### INPUT MATERIAL
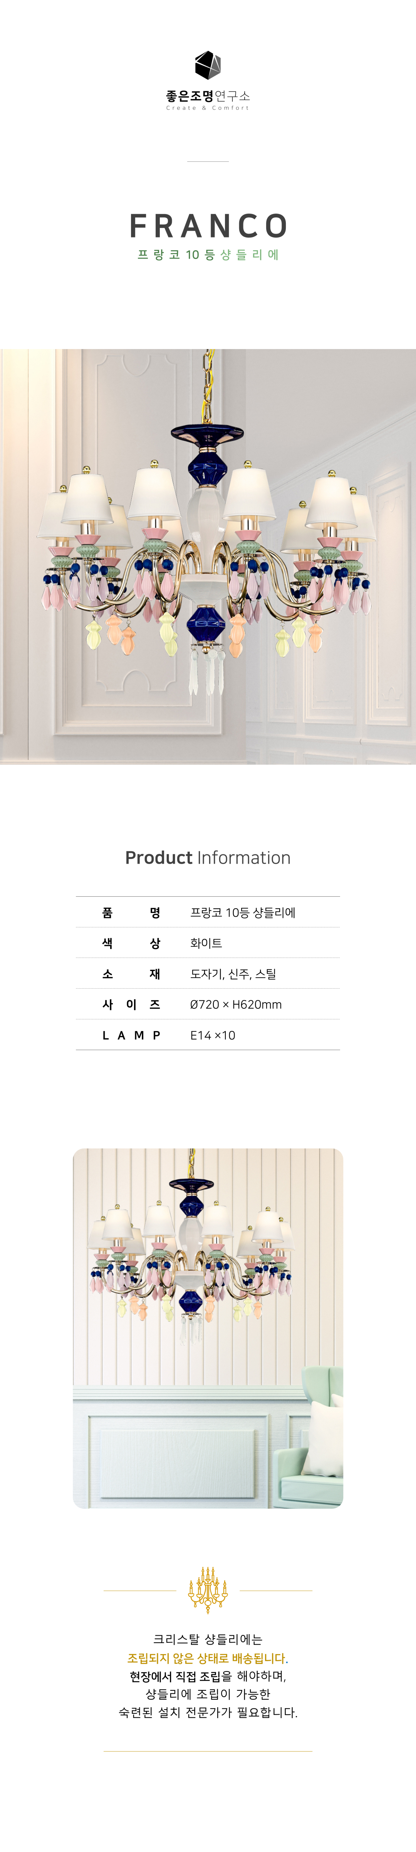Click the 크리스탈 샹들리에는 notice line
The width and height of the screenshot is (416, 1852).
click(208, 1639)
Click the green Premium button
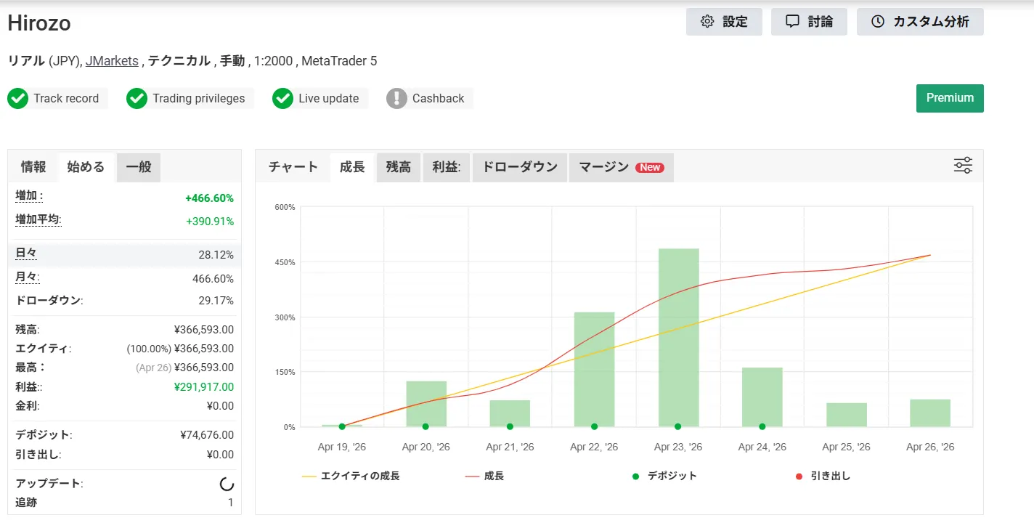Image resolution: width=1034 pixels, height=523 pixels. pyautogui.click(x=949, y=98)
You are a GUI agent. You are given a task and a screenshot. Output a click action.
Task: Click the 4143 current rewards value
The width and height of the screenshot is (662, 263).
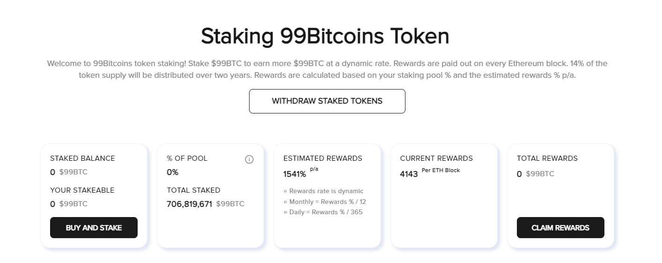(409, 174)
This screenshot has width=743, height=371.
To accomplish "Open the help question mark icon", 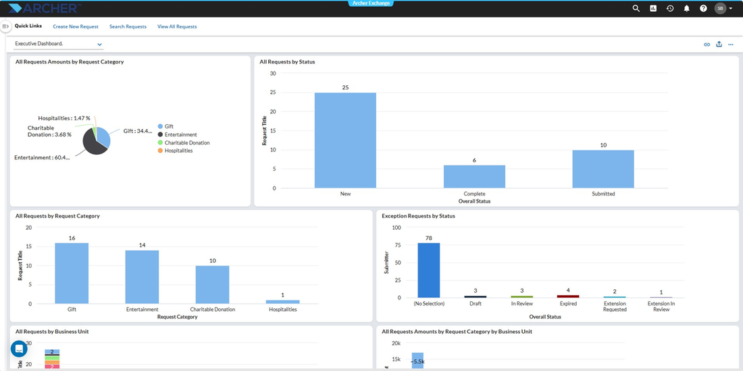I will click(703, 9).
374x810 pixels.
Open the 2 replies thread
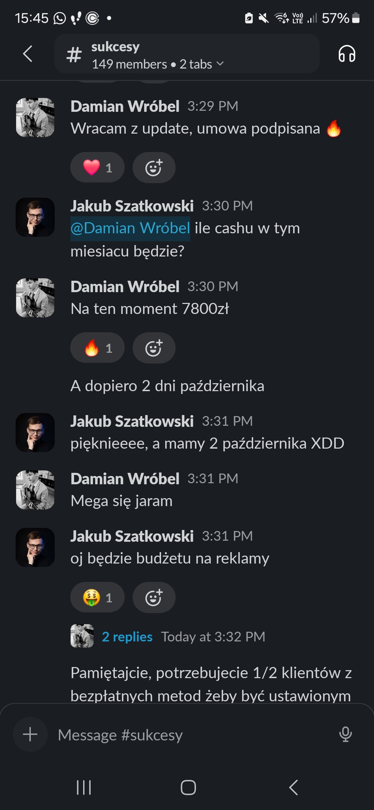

---

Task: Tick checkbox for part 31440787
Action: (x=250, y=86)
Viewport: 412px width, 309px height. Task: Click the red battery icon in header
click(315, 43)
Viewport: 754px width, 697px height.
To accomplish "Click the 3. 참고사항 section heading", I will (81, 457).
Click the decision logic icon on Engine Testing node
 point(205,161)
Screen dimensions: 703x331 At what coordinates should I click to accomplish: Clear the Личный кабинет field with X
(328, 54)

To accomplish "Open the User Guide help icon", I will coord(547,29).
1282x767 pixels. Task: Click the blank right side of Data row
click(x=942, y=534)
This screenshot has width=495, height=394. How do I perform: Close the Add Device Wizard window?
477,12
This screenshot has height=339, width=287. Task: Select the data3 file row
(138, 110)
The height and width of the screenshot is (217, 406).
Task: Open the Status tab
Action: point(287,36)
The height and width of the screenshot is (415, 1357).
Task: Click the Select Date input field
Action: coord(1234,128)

### WHAT NEEDS TO BE DONE
Starting at the line containing "You are a GUI" and finishing at the line containing "This screenshot has width=743, height=371.", return those lines exactly as they appear above, without the pictures.

### SOLVED PROBLEM
You are a GUI agent. You are given a task and a screenshot. Output a click action.
Task: Click the 4143 current rewards value
The width and height of the screenshot is (662, 263).
(409, 174)
This screenshot has width=743, height=371.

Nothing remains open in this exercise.